*AIM OF THE TASK*:
Write out again, unchanged, the line that has "Image resolution: width=800" and each following line through the end of the entries below; leave pictures out.

THE DATA Start Marker

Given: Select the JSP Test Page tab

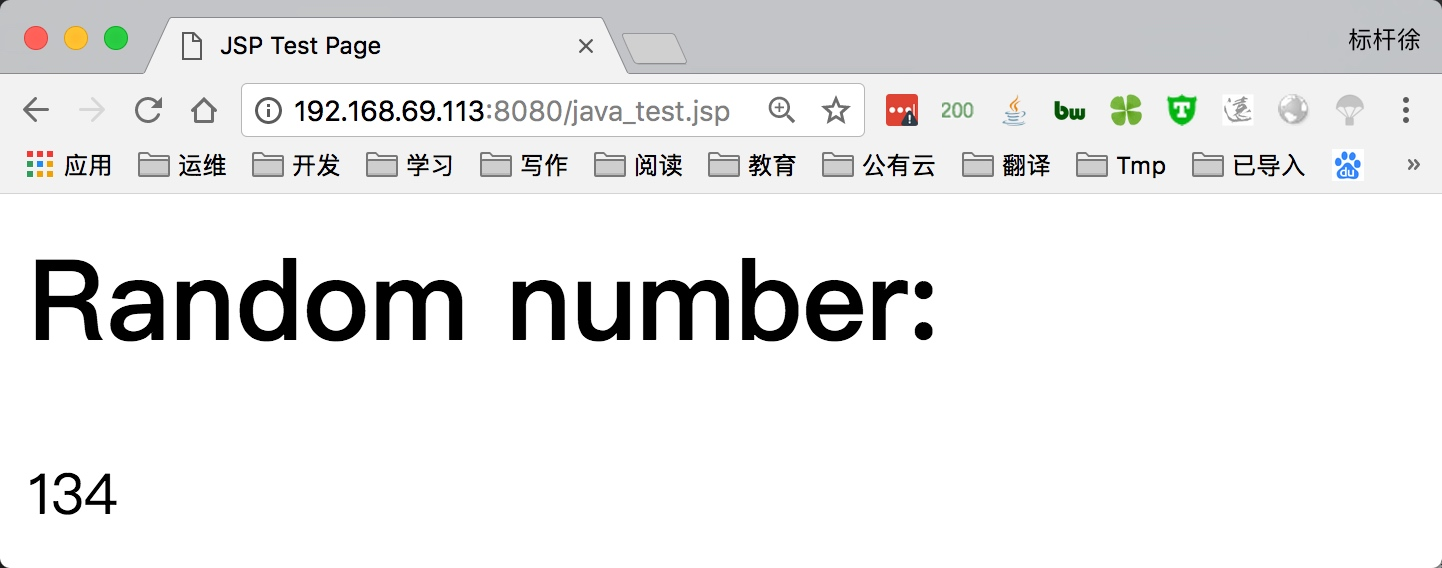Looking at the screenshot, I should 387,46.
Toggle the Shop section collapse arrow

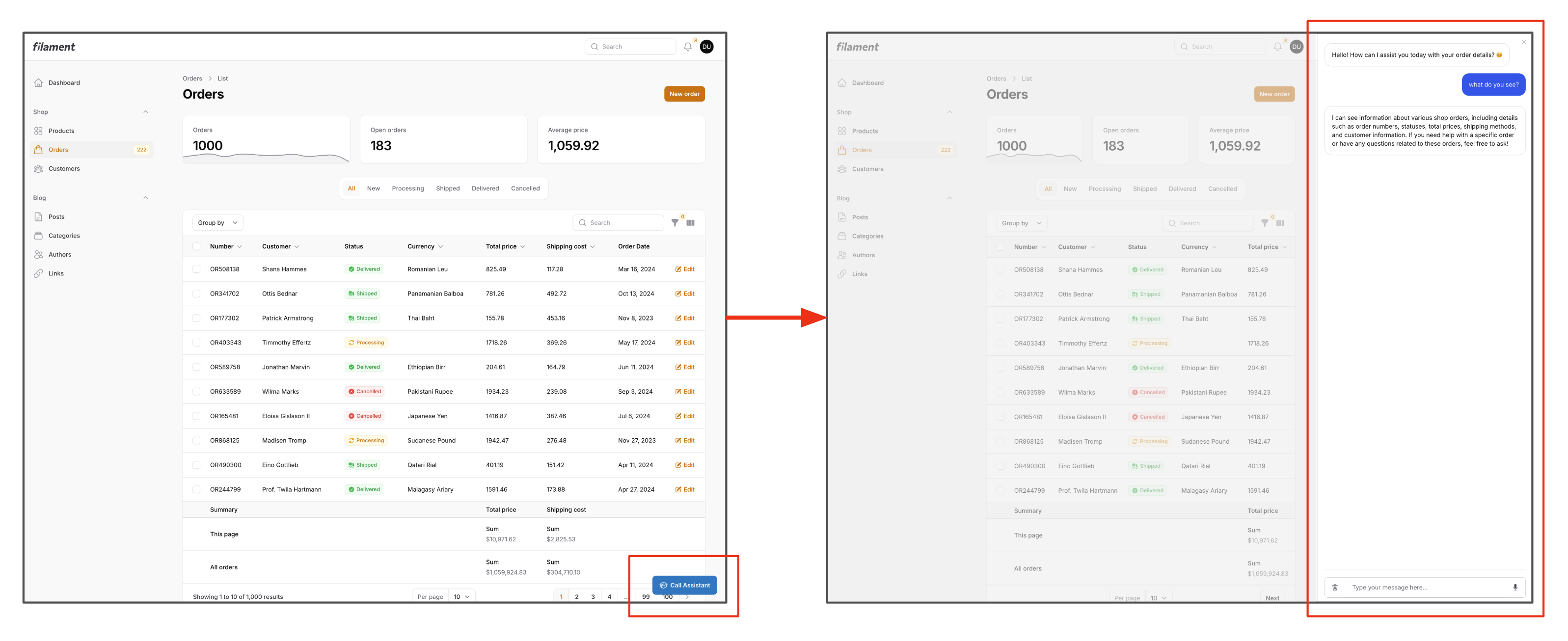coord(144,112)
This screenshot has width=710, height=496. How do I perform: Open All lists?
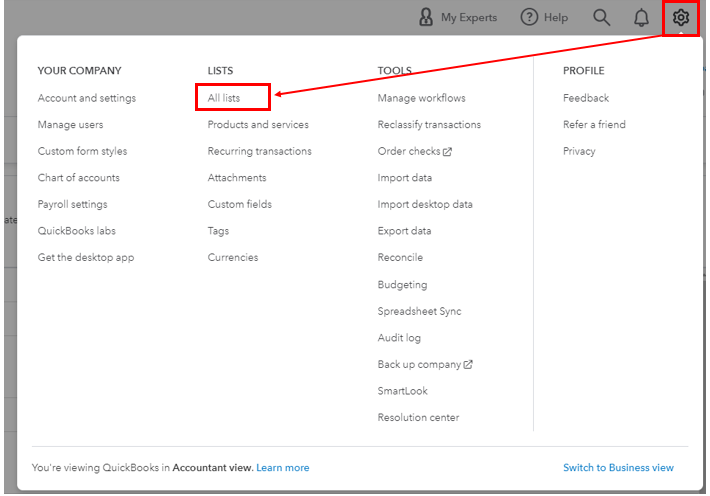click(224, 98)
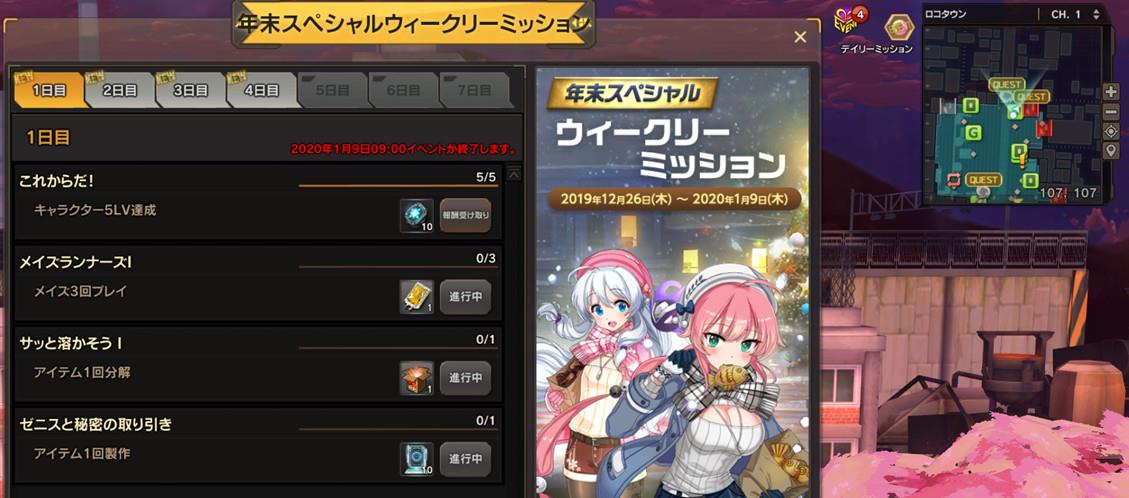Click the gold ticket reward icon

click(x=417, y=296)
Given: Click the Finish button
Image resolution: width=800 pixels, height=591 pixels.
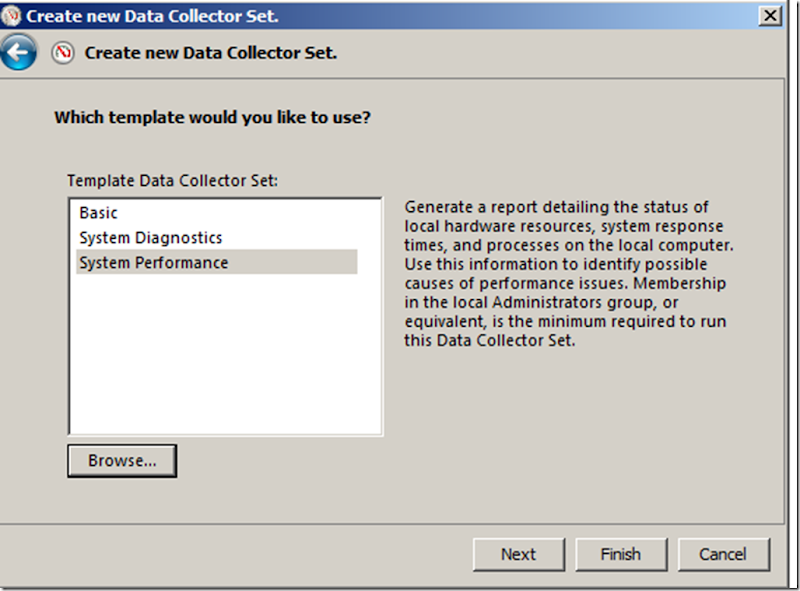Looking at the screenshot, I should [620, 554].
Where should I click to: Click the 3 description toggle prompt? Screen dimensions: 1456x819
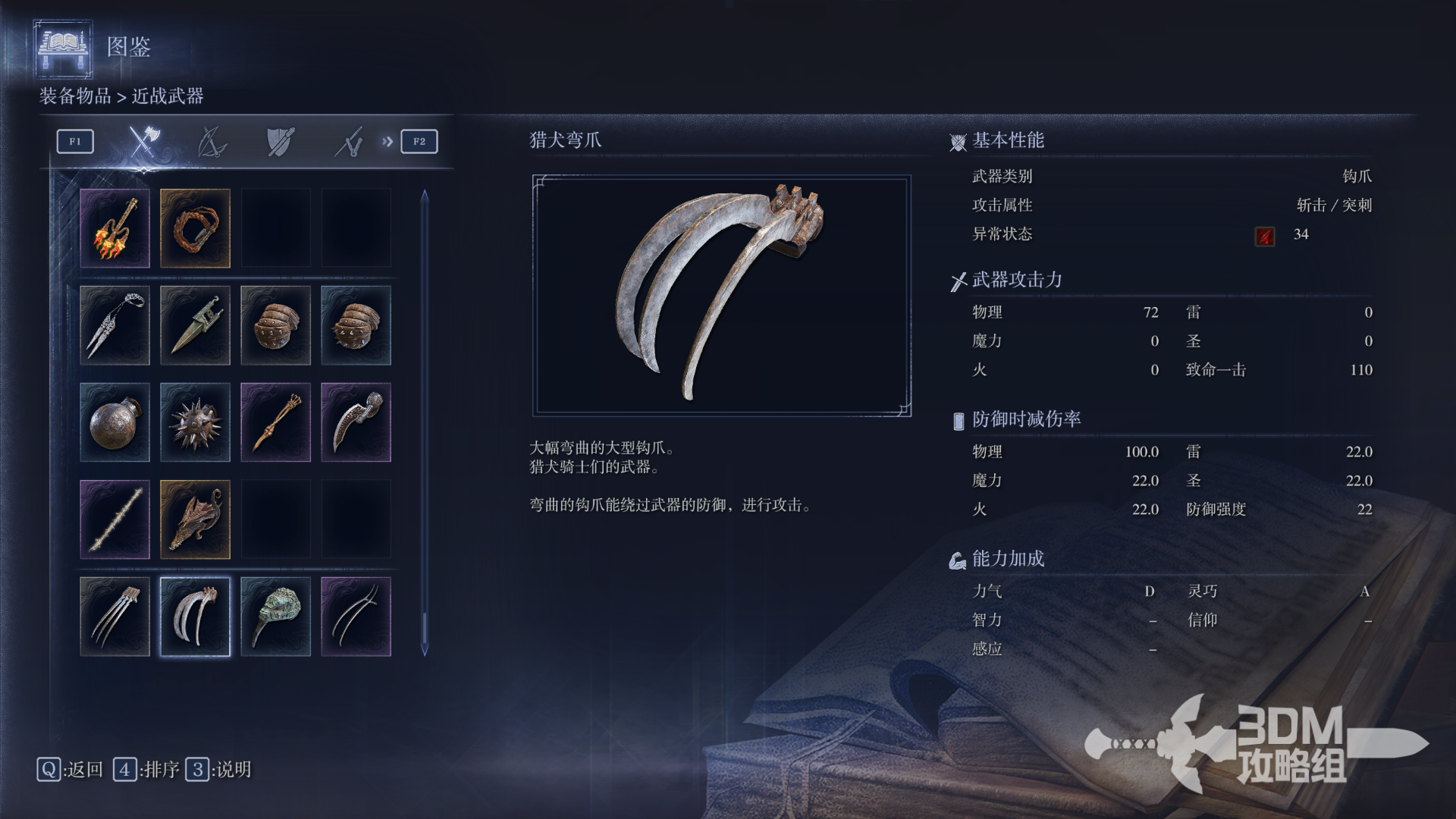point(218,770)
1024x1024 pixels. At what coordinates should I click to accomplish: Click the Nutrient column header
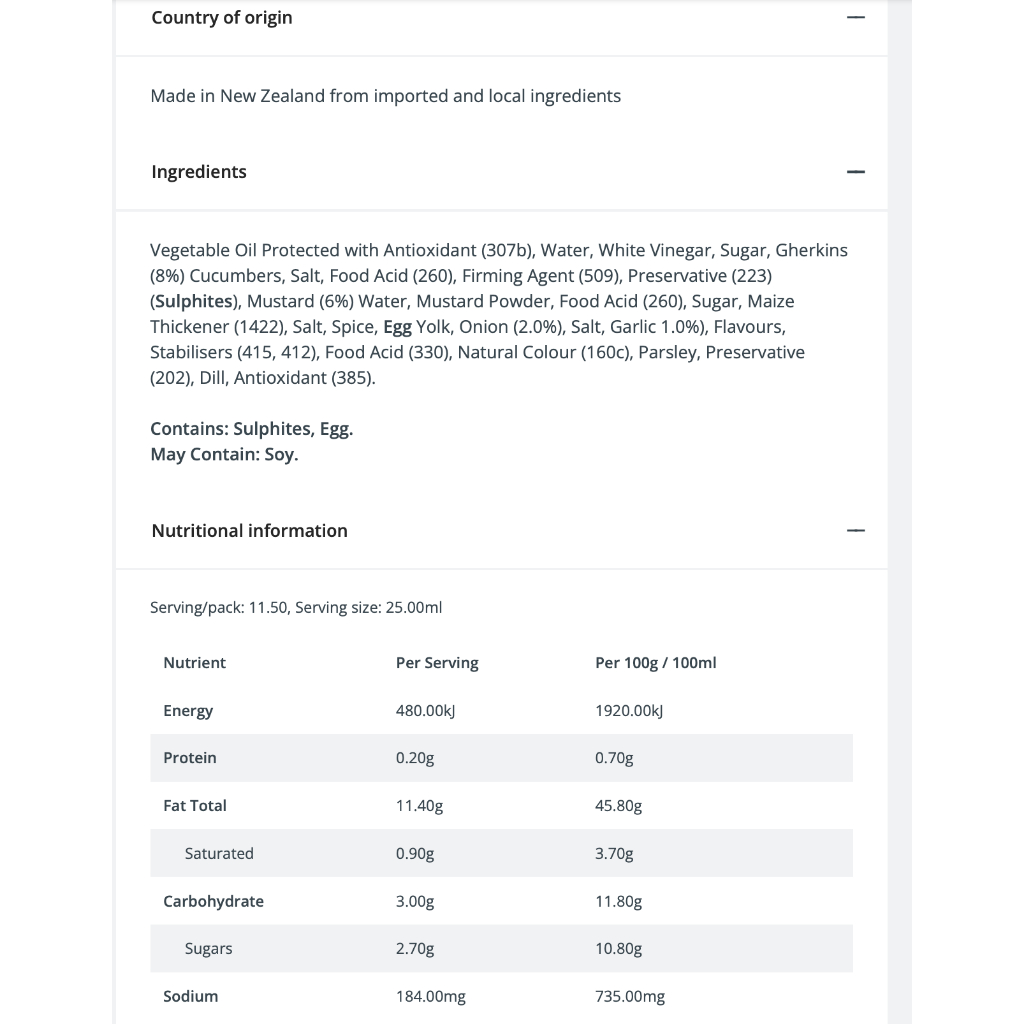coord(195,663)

THE DATA End Marker

*SOLUTION FOR THIS TASK*:
Image resolution: width=800 pixels, height=591 pixels.
Looking at the screenshot, I should [620, 554].
Where should I click to: Click the 3 description toggle prompt? Screen dimensions: 1456x819
point(218,770)
1024x1024 pixels. At what coordinates should I click to accomplish: Click the Nutrient column header
coord(195,663)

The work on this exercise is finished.